The word "Open" may appear in lines of the data; say how many such lines there are, with nothing beyond the number.

Exercise materials:
+++

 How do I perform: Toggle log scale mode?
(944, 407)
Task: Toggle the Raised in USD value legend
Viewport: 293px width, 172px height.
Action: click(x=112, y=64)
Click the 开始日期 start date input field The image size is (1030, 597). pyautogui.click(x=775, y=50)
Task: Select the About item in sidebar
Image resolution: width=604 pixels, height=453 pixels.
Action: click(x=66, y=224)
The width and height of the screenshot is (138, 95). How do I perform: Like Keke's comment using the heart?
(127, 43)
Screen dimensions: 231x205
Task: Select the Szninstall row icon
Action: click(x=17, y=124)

+++

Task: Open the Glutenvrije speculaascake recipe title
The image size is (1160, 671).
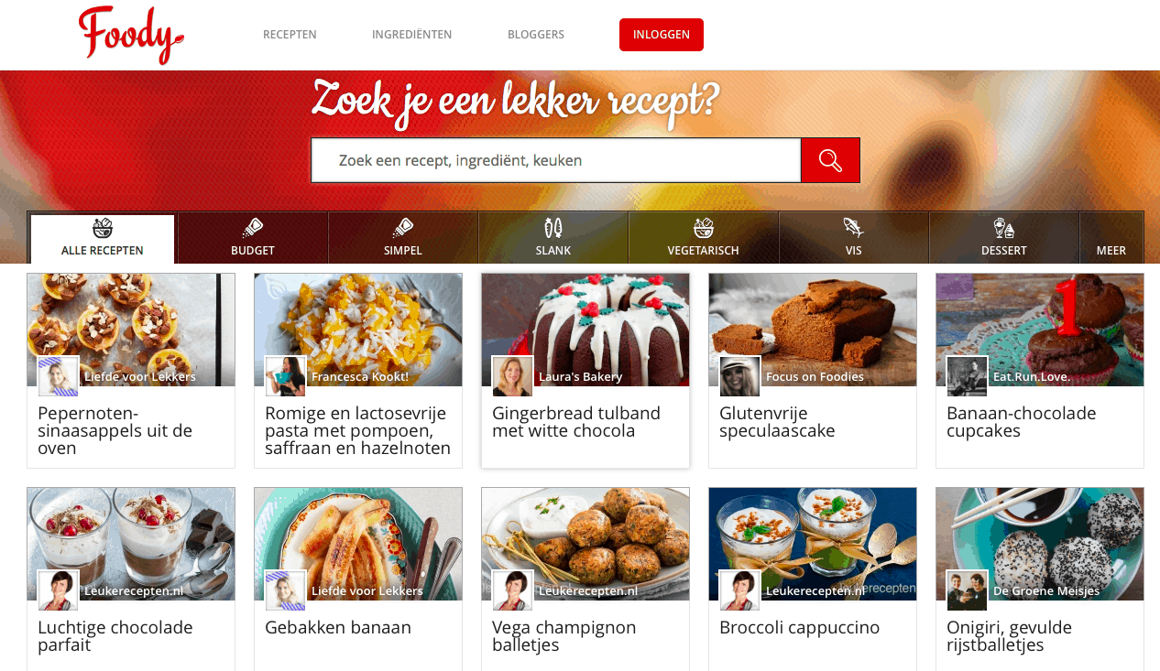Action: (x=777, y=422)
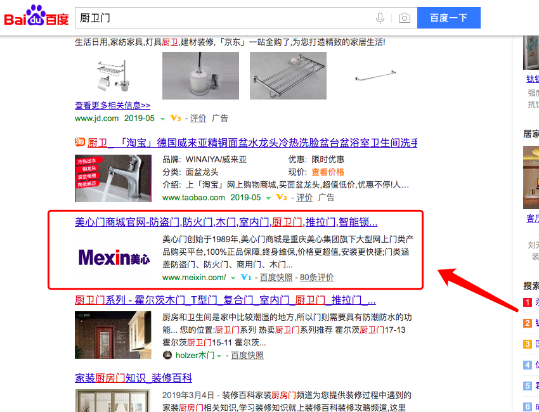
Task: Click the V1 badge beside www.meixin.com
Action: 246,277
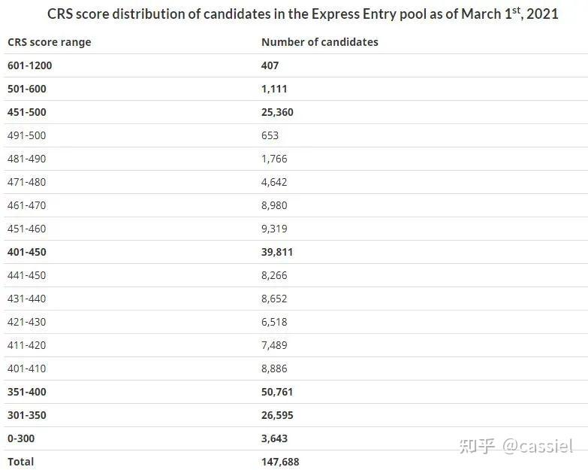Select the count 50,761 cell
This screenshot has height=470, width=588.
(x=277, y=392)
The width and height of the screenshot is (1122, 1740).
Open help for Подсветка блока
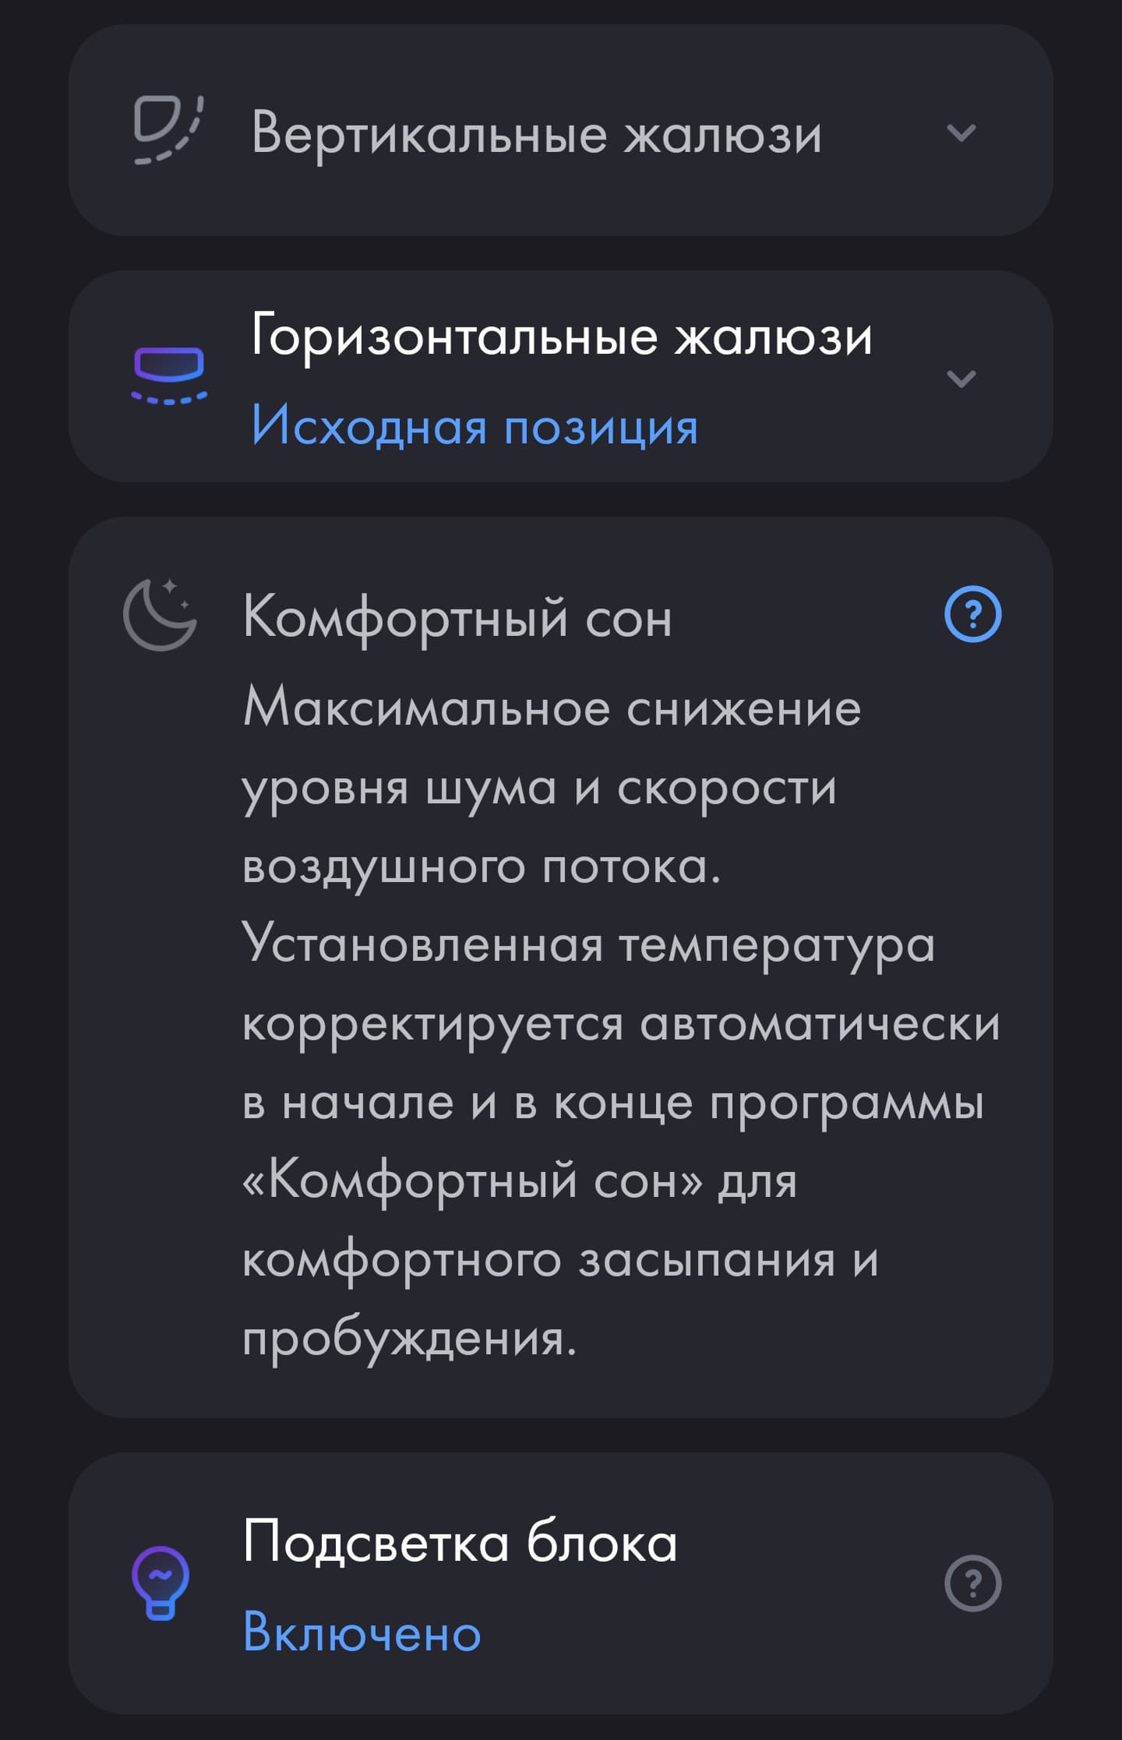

+++

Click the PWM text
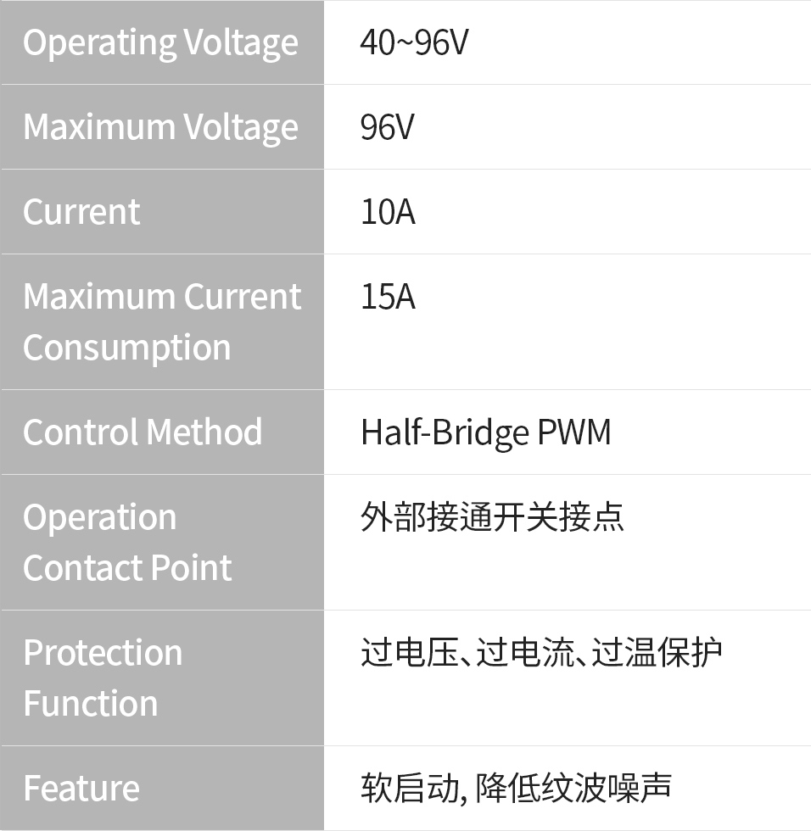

+++

Result of this task:
2